◆ **PASSAGE SHOWN**
------------------------------------------------------------

The base A1200 was/is only ok at 2D. 3D no.
But the point that with just a few cheap tweaks the 1200 would have been 3D capable from the off is a point well worth making. This thread has been very convincing (primarily the enjoyabe grond/roondar debate & banter) that the tweaks to the 1200 would have been both cheap and easily done. A better version of doom would have arrived much earlier on much more basic A1200. To use your car analogy chunky pixel mode, full speed bus would have paved a gravel road for your soon arriving Porsche and Lambo. Lot's of people bought that fast 486 DX 66 JUST to play Doom and nothing else. Who's to say they wouldn't have bought that 1200 instead
I'll say they wouldn't because Doom is a PC game, was developed for PC from a PC software house building on their previous game.

It's easy to say it should of had this, that or the other but the A1200 is what it is so why not let sleeping dogs lie.

Yeah it would of been cool if it had all the features you talk about but would that of hurt backwards compatibility? I don't know as I'm not that technically minded. All I can see is a wish list that may seem cheap but do bear in mind on a production run it's down to pennies and since the muppets where only worried about that then that was the driving factor (car pun??)

------------------------------------------------------------

◆ **DATA ENTRIES**

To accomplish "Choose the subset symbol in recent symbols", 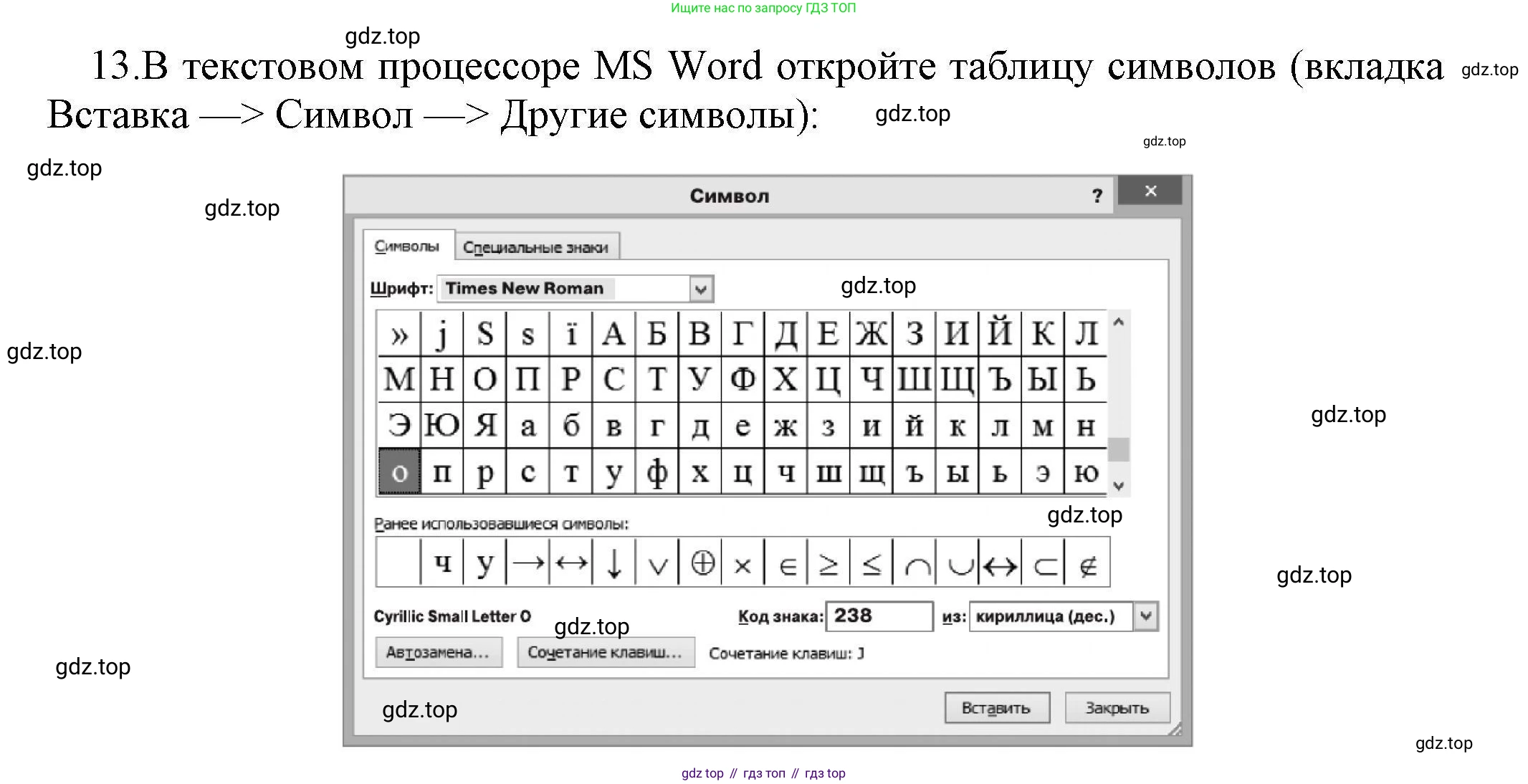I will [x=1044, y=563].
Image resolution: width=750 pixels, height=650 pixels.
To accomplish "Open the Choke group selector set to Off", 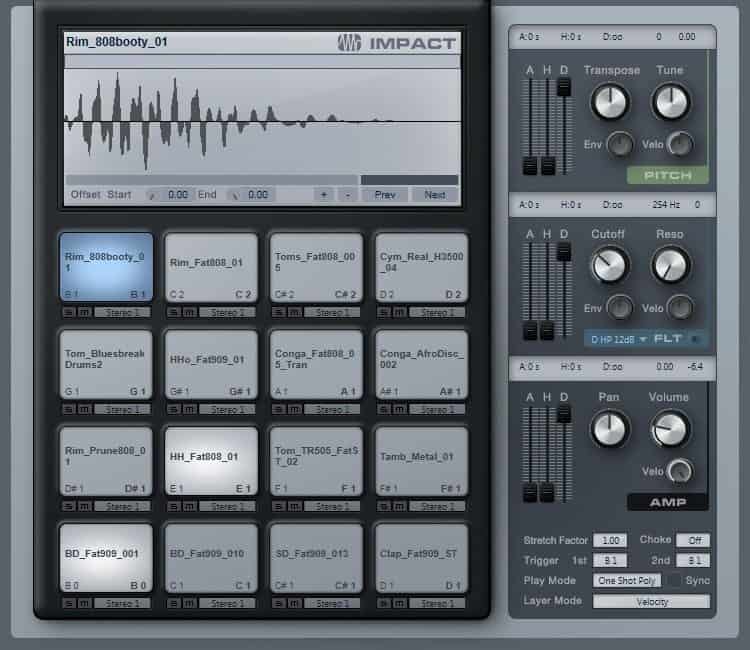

------------------------------------------------------------

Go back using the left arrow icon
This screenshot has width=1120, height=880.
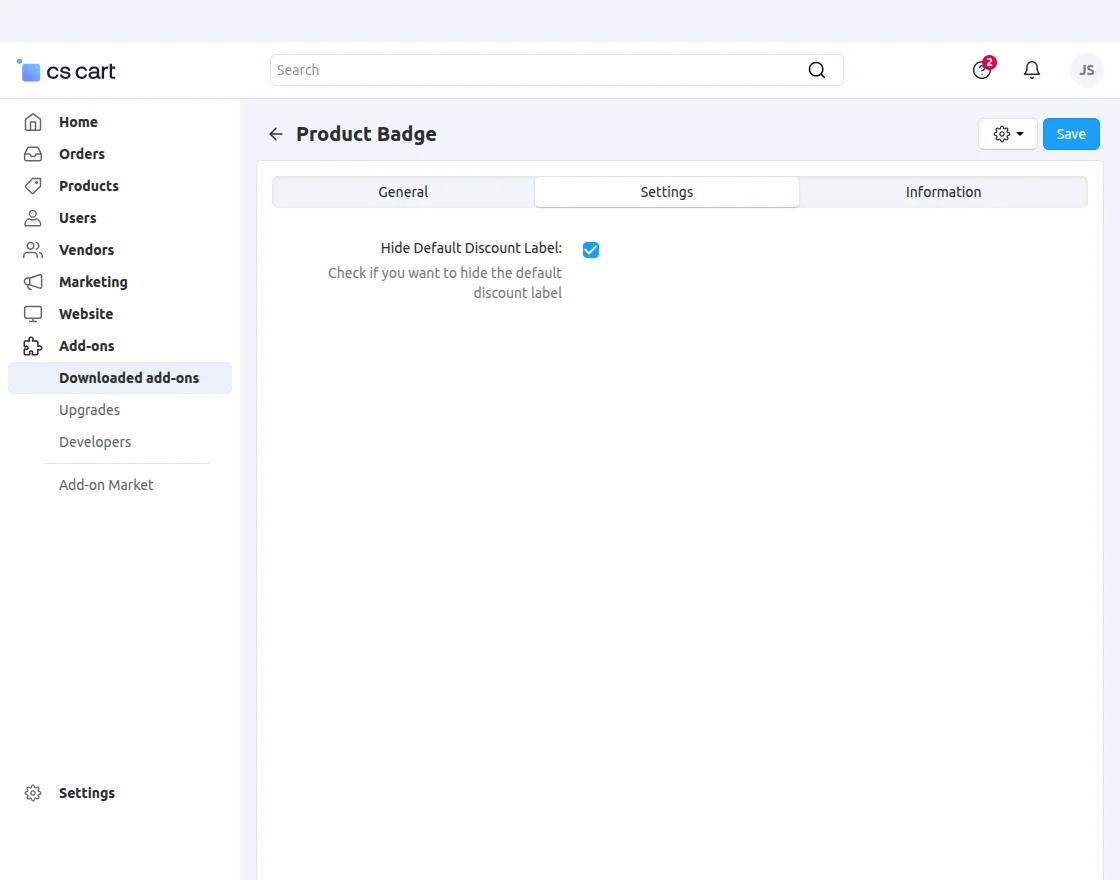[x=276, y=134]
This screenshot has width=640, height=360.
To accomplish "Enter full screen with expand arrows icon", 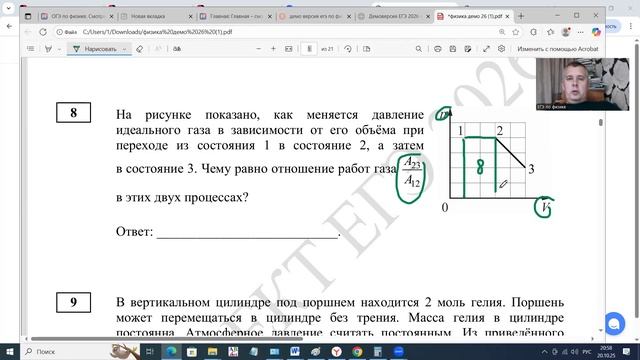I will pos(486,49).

------------------------------------------------------------

◆ **STATED PROBLEM**
From the A1200 discussion, pull out the passage starting with "The base A1200" and going on through "their previous game.".

◆ **OUTPUT FOR THIS TASK**
The base A1200 was/is only ok at 2D. 3D no.
But the point that with just a few cheap tweaks the 1200 would have been 3D capable from the off is a point well worth making. This thread has been very convincing (primarily the enjoyabe grond/roondar debate & banter) that the tweaks to the 1200 would have been both cheap and easily done. A better version of doom would have arrived much earlier on much more basic A1200. To use your car analogy chunky pixel mode, full speed bus would have paved a gravel road for your soon arriving Porsche and Lambo. Lot's of people bought that fast 486 DX 66 JUST to play Doom and nothing else. Who's to say they wouldn't have bought that 1200 instead
I'll say they wouldn't because Doom is a PC game, was developed for PC from a PC software house building on their previous game.